Aim of the task:
Once the line with "Instruction: Click the" is found in the data, output it and each following line exactly, up to and including the line with "Task: Click the blank number 03 label", and nothing before or after.

Stored data entries:
★ ★ ★ ★ ★ ★ ★
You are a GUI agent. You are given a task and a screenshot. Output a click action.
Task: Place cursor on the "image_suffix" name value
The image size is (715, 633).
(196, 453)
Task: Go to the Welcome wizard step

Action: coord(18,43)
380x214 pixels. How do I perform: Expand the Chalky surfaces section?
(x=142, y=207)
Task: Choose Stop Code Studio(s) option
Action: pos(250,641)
★ ★ ★ ★ ★ ★ ★
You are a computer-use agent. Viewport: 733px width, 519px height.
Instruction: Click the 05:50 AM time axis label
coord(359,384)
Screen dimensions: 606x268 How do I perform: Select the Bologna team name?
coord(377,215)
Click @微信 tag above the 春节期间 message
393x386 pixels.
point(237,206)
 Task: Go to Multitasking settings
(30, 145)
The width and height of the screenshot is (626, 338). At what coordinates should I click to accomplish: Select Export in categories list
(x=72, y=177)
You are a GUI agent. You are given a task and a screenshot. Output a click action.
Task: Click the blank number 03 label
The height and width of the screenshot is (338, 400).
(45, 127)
★ ★ ★ ★ ★ ★ ★
Task result:
Instruction: Click the 05:50 AM time axis label
coord(359,384)
Screen dimensions: 606x268 How do I perform: Select the Bologna team name?
coord(377,215)
Click @微信 tag above the 春节期间 message
393x386 pixels.
point(237,206)
 Task: Go to Multitasking settings
(30, 145)
The width and height of the screenshot is (626, 338). At what coordinates should I click to accomplish: Select Export in categories list
(x=72, y=177)
You are a GUI agent. You are given a task and a screenshot. Output a click action.
Task: Click the blank number 03 label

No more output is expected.